Ах, если бы я сама умела говорить эти самые слова… Но у меня не получается, и даже немыслимо представить, что я могу сказать кому-то первой: «Я тебя люблю». Или даже второй. Или вообще открыть рот и сказать, что ты мне нравишься. Не получается. Я не знаю, почему я такой уродилась — может быть, это бабушкино воспитание виновато? — но я совершенно точно помню, когда впервые обнаружила этот свой недостаток. Это случилось в то лето, когда я закончила седьмой класс и в первый (но далеко не в последний!) раз без памяти влюбилась. Это было в нашем школьном летнем лагере, в августе, в самом начале последней смены, и в старший отряд приехали новенькие — близнецы-восьмиклассники из другого города, шумный и дерзкий Костик и скромный молчаливый Павлик. Так получилось, что Костик вдруг меня заметил и начал донимать письменными признаниями в любви, а Павлик пел мне песни под гитару и улыбался, но ни слова не говорил. Я рвала записки Костика и велела подружкам передавать надоедливому ухажеру, что я его в гробу видала. Он, однако, не отставал — его бы энергию да в мирных целях, зато Павлик с каждой провалившейся попыткой глядел веселее, но так ни разу и не заговорил со мной.

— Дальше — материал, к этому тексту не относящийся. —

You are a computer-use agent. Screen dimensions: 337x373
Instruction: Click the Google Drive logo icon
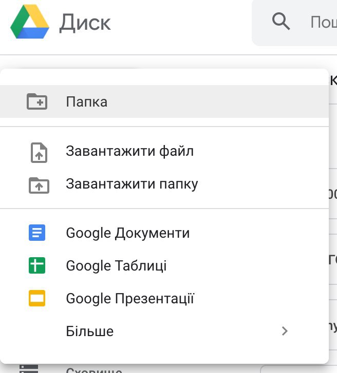(x=29, y=23)
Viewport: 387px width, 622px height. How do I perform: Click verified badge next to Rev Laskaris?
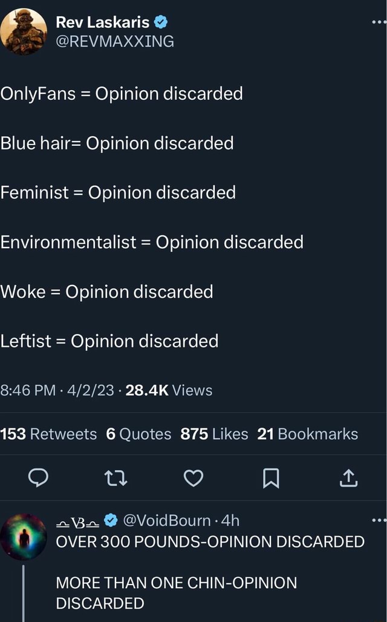[x=161, y=23]
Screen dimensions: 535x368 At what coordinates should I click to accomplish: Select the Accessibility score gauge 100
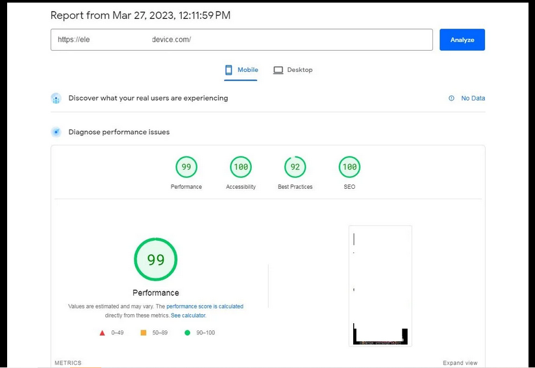coord(241,167)
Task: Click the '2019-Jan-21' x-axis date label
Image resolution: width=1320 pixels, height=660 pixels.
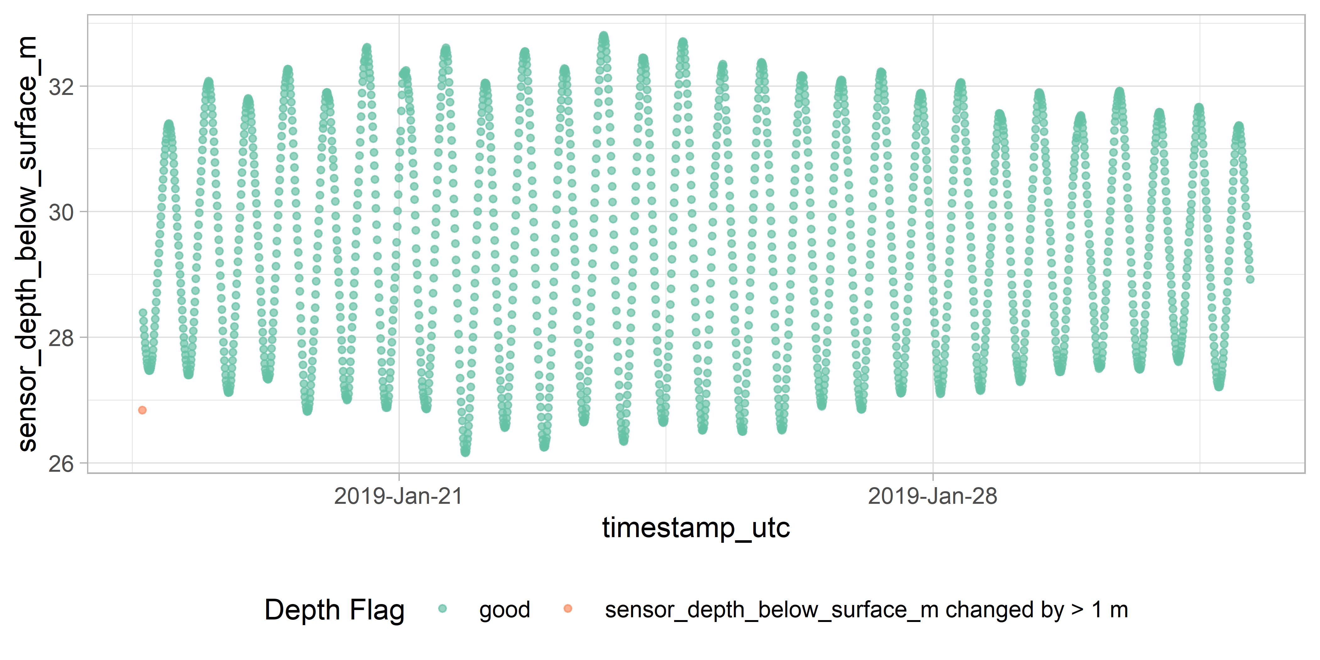Action: 398,496
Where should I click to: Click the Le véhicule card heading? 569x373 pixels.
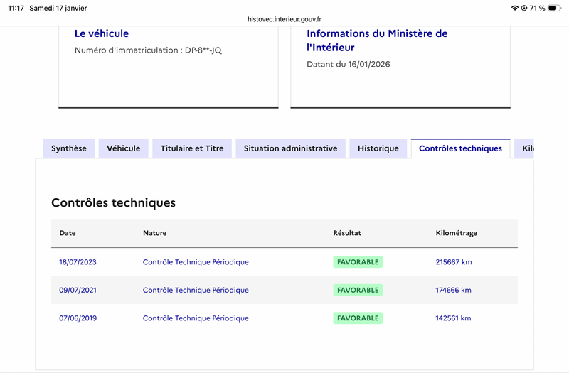pos(102,33)
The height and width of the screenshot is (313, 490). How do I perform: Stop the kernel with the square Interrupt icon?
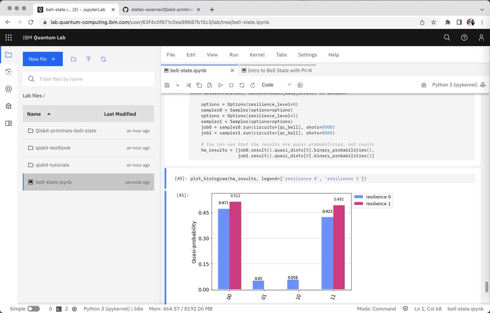(x=231, y=85)
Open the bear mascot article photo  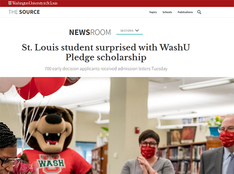tap(117, 126)
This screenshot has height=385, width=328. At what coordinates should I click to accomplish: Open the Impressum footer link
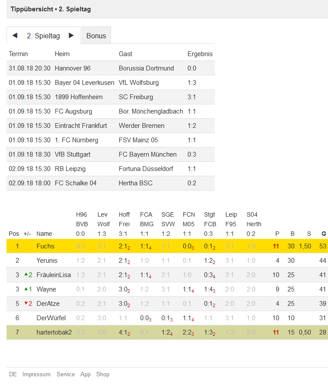tap(37, 374)
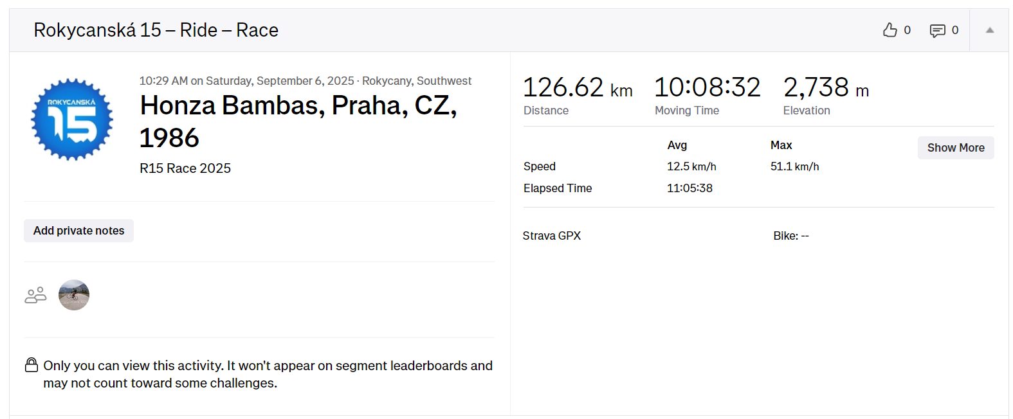Collapse the activity card with the up arrow
Image resolution: width=1013 pixels, height=419 pixels.
(989, 30)
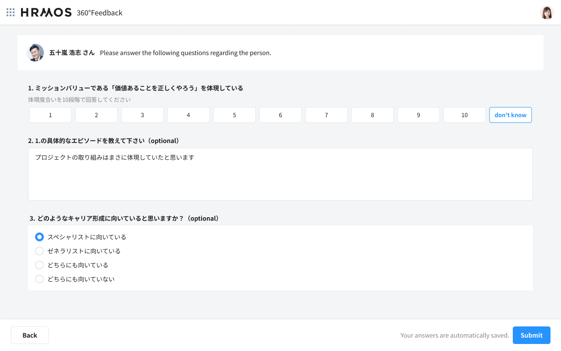Click the 360°Feedback title text

coord(99,13)
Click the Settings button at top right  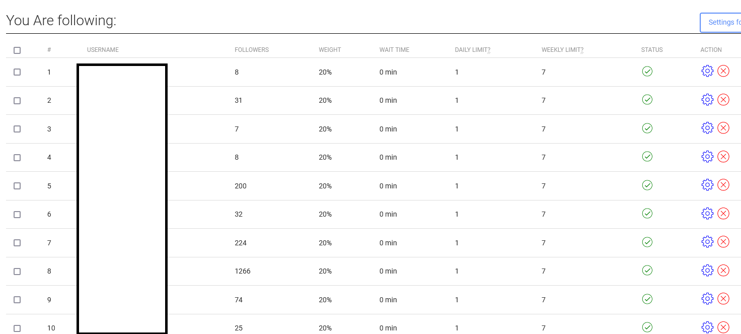click(720, 23)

Перед возвращением из лагеря я в первый и последний раз в жизни набралась смелости, сама подошла к Павлику и договорилась встретиться с ним через неделю в городском парке, и его глаза радостно вспыхнули. И всю неделю я места себе не находила, все думала, что надеть и в чем пойти, и в назначенный день так волновалась, что бабушка думала, что я заболела и не хотела отпускать меня из дома, и когда я все-таки вырвалась на свободу, то мой автобус сломался, а другой был так набит, что я не смогла влезть, и я в отчаянии решила пойти пешком, и как только отошла от остановки, меня один за другим обогнали три почти пустых автобуса. Я могла бы позвонить — на улице было полно телефонов-автоматов, и я знала номер, и у меня были монетки. Я не знаю, почему я не позвонила. С опозданием на два часа добравшись до парка, Павлика на условленном месте я не обнаружила. «Вот видишь! — сказала мне бабушка, когда добравшись наконец домой, в слезах я рассказала ей о том, что случилось. — Привыкай. Мужчины все одинаковы. Никогда, слышишь — никогда не показывай им, что они тебе нравятся. Просто отворачивайся и проходи мимо. И всегда бросай первая — пока не бросили тебя! Вот попомни мои слова, так жить гораздо легче!» Я была послушной внучкой. Когда я встретила Павлика в нашей школе первого сентября, он было радостно подбежал ко мне, а я отвернулась и гордо прошла мимо. Вот так оно с тех пор и повелось. Я ни с кем не могу говорить о своих чувствах, я ухожу от объяснений, я всегда бросаю первая — пока не бросили меня. Бабушка была права. Так жить гораздо проще, и нет никаких разочарований.